§ DATASET:
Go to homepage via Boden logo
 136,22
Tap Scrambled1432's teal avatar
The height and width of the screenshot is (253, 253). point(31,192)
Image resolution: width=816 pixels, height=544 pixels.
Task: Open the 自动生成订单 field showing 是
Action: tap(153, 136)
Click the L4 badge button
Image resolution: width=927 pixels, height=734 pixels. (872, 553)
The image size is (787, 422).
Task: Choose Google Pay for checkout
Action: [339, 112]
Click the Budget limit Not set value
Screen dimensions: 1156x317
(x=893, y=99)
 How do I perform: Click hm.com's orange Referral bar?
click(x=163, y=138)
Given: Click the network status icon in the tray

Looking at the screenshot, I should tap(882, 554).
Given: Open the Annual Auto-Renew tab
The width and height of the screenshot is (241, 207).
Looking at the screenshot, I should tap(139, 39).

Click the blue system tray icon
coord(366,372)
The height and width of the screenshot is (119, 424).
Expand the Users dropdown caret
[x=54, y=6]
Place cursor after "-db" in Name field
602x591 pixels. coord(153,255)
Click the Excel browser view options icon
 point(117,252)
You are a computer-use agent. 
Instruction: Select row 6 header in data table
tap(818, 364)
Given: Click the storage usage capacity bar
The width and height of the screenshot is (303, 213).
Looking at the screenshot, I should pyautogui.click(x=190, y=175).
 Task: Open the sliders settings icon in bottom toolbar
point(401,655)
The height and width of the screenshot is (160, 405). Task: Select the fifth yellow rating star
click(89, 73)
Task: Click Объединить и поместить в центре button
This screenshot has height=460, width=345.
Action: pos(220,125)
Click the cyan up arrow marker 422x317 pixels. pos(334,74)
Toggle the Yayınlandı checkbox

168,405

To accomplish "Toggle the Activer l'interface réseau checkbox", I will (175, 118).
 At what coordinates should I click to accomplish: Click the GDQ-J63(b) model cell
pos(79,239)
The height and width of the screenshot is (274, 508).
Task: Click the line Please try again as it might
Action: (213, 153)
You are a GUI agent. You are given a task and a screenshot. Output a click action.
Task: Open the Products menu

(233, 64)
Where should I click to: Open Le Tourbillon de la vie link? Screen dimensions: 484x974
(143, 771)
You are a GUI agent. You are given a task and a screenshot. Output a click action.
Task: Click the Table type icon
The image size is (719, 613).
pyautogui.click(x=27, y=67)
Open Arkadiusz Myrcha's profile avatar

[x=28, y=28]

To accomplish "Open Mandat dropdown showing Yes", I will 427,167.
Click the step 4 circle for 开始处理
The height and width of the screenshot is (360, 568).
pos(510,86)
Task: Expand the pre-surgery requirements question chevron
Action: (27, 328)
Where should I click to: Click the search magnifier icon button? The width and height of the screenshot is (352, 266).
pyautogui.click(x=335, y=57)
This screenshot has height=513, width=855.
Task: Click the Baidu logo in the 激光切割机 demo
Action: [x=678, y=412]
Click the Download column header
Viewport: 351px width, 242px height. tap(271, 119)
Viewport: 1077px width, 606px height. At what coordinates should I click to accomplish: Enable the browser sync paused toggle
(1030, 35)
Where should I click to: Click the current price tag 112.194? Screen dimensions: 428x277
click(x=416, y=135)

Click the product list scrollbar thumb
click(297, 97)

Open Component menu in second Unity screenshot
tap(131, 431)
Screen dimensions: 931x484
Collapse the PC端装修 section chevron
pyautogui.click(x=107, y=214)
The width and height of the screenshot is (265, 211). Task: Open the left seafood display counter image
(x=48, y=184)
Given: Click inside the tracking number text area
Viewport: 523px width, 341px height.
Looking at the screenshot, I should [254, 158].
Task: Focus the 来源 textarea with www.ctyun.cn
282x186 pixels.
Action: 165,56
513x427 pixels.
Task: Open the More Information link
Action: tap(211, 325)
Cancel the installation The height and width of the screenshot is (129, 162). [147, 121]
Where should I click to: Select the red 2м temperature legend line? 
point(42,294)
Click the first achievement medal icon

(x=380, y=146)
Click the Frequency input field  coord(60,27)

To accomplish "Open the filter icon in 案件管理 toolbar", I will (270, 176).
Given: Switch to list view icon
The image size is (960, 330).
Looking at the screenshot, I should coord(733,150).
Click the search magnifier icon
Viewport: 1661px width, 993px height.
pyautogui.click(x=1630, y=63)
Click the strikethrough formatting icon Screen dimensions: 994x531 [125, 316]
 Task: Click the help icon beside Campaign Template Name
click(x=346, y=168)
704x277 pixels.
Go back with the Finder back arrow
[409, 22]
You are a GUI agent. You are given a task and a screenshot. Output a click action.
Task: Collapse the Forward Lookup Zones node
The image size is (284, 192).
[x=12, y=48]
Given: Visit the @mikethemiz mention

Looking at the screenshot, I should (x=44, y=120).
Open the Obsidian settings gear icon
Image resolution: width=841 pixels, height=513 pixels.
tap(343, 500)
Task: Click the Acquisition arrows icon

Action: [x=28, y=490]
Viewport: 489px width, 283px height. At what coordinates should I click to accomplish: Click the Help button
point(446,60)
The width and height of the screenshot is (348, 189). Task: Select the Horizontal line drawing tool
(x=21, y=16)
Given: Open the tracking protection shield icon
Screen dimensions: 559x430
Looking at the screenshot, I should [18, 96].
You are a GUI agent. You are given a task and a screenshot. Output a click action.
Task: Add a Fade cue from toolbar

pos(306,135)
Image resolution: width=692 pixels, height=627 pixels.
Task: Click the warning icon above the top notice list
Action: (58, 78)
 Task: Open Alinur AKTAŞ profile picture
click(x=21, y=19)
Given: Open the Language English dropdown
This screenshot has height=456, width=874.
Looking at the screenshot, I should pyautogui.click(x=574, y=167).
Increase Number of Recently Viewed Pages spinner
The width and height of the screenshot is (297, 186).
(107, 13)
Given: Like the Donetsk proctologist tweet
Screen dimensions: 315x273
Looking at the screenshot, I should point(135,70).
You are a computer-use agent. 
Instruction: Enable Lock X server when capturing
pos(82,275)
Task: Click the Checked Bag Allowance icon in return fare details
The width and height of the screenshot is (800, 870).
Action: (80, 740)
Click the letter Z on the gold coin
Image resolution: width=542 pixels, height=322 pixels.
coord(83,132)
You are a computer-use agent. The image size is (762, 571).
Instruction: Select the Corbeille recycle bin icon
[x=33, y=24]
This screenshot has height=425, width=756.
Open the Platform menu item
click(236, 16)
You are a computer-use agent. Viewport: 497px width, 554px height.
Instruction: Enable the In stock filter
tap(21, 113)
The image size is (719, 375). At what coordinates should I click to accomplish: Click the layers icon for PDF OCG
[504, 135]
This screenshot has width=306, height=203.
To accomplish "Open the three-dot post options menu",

§ WORK REQUIRED: Would you restate each line of the material above word for word?

§ EXERCISE SOLUTION:
Go to homepage via Boden logo
 136,22
Tap Scrambled1432's teal avatar
The height and width of the screenshot is (253, 253). point(31,192)
Image resolution: width=816 pixels, height=544 pixels.
Task: Open the 自动生成订单 field showing 是
Action: tap(153, 136)
Click the L4 badge button
Image resolution: width=927 pixels, height=734 pixels. (872, 553)
The image size is (787, 422).
Task: Choose Google Pay for checkout
Action: [339, 112]
Click the Budget limit Not set value
Screen dimensions: 1156x317
(x=893, y=99)
 How do I perform: Click hm.com's orange Referral bar?
click(x=163, y=138)
Given: Click the network status icon in the tray

Looking at the screenshot, I should tap(882, 554).
Given: Open the Annual Auto-Renew tab
The width and height of the screenshot is (241, 207).
Looking at the screenshot, I should tap(139, 39).

Click the blue system tray icon
coord(366,372)
The height and width of the screenshot is (119, 424).
Expand the Users dropdown caret
[x=54, y=6]
Place cursor after "-db" in Name field
602x591 pixels. coord(153,255)
Click the Excel browser view options icon
 point(117,252)
You are a computer-use agent. 
Instruction: Select row 6 header in data table
tap(818, 364)
Given: Click the storage usage capacity bar
The width and height of the screenshot is (303, 213).
Looking at the screenshot, I should pyautogui.click(x=190, y=175).
 Task: Open the sliders settings icon in bottom toolbar
point(401,655)
The height and width of the screenshot is (160, 405). Task: Select the fifth yellow rating star
click(89, 73)
Task: Click Объединить и поместить в центре button
This screenshot has height=460, width=345.
Action: pos(220,125)
Click the cyan up arrow marker 422x317 pixels. pos(334,74)
Toggle the Yayınlandı checkbox

168,405

To accomplish "Toggle the Activer l'interface réseau checkbox", I will (175, 118).
 At what coordinates should I click to accomplish: Click the GDQ-J63(b) model cell
pos(79,239)
The height and width of the screenshot is (274, 508).
Task: Click the line Please try again as it might
Action: (213, 153)
You are a GUI agent. You are given a task and a screenshot. Output a click action.
Task: Open the Products menu

(233, 64)
Where should I click to: Open Le Tourbillon de la vie link? Screen dimensions: 484x974
(143, 771)
You are a GUI agent. You are given a task and a screenshot. Output a click action.
Task: Click the Table type icon
The image size is (719, 613).
pyautogui.click(x=27, y=67)
Open Arkadiusz Myrcha's profile avatar

[x=28, y=28]

To accomplish "Open Mandat dropdown showing Yes", I will 427,167.
Click the step 4 circle for 开始处理
The height and width of the screenshot is (360, 568).
pos(510,86)
Task: Expand the pre-surgery requirements question chevron
Action: (27, 328)
Where should I click to: Click the search magnifier icon button? The width and height of the screenshot is (352, 266).
pyautogui.click(x=335, y=57)
This screenshot has height=513, width=855.
Task: Click the Baidu logo in the 激光切割机 demo
Action: [x=678, y=412]
Click the Download column header
Viewport: 351px width, 242px height. tap(271, 119)
Viewport: 1077px width, 606px height. At what coordinates should I click to accomplish: Enable the browser sync paused toggle
(1030, 35)
Where should I click to: Click the current price tag 112.194? Screen dimensions: 428x277
click(x=416, y=135)

Click the product list scrollbar thumb
click(297, 97)

Open Component menu in second Unity screenshot
tap(131, 431)
Screen dimensions: 931x484
Collapse the PC端装修 section chevron
pyautogui.click(x=107, y=214)
The width and height of the screenshot is (265, 211). Task: Open the left seafood display counter image
(x=48, y=184)
Given: Click inside the tracking number text area
Viewport: 523px width, 341px height.
Looking at the screenshot, I should [254, 158].
Task: Focus the 来源 textarea with www.ctyun.cn
282x186 pixels.
Action: 165,56
513x427 pixels.
Task: Open the More Information link
Action: tap(211, 325)
Cancel the installation The height and width of the screenshot is (129, 162). [147, 121]
Where should I click to: Select the red 2м temperature legend line? 
point(42,294)
Click the first achievement medal icon

(x=380, y=146)
Click the Frequency input field  coord(60,27)

To accomplish "Open the filter icon in 案件管理 toolbar", I will (270, 176).
Given: Switch to list view icon
The image size is (960, 330).
Looking at the screenshot, I should coord(733,150).
Click the search magnifier icon
Viewport: 1661px width, 993px height.
pyautogui.click(x=1630, y=63)
Click the strikethrough formatting icon Screen dimensions: 994x531 [125, 316]
 Task: Click the help icon beside Campaign Template Name
click(x=346, y=168)
704x277 pixels.
Go back with the Finder back arrow
[409, 22]
You are a GUI agent. You are given a task and a screenshot. Output a click action.
Task: Collapse the Forward Lookup Zones node
The image size is (284, 192).
[x=12, y=48]
Given: Visit the @mikethemiz mention

Looking at the screenshot, I should (x=44, y=120).
Open the Obsidian settings gear icon
Image resolution: width=841 pixels, height=513 pixels.
tap(343, 500)
Task: Click the Acquisition arrows icon

Action: [x=28, y=490]
Viewport: 489px width, 283px height. At what coordinates should I click to accomplish: Click the Help button
point(446,60)
The width and height of the screenshot is (348, 189). Task: Select the Horizontal line drawing tool
(x=21, y=16)
Given: Open the tracking protection shield icon
Screen dimensions: 559x430
Looking at the screenshot, I should [18, 96].
You are a GUI agent. You are given a task and a screenshot. Output a click action.
Task: Add a Fade cue from toolbar

pos(306,135)
Image resolution: width=692 pixels, height=627 pixels.
Task: Click the warning icon above the top notice list
Action: (58, 78)
 Task: Open Alinur AKTAŞ profile picture
click(x=21, y=19)
Given: Open the Language English dropdown
This screenshot has height=456, width=874.
Looking at the screenshot, I should pyautogui.click(x=574, y=167).
Increase Number of Recently Viewed Pages spinner
The width and height of the screenshot is (297, 186).
(107, 13)
Given: Like the Donetsk proctologist tweet
Screen dimensions: 315x273
Looking at the screenshot, I should point(135,70).
You are a computer-use agent. 
Instruction: Enable Lock X server when capturing
pos(82,275)
Task: Click the Checked Bag Allowance icon in return fare details
The width and height of the screenshot is (800, 870).
Action: (80, 740)
Click the letter Z on the gold coin
Image resolution: width=542 pixels, height=322 pixels.
coord(83,132)
You are a computer-use agent. The image size is (762, 571).
Instruction: Select the Corbeille recycle bin icon
[x=33, y=24]
This screenshot has height=425, width=756.
Open the Platform menu item
click(236, 16)
You are a computer-use agent. Viewport: 497px width, 554px height.
Instruction: Enable the In stock filter
tap(21, 113)
The image size is (719, 375). At what coordinates should I click to accomplish: Click the layers icon for PDF OCG
[504, 135]
This screenshot has width=306, height=203.
To accomplish "Open the three-dot post options menu",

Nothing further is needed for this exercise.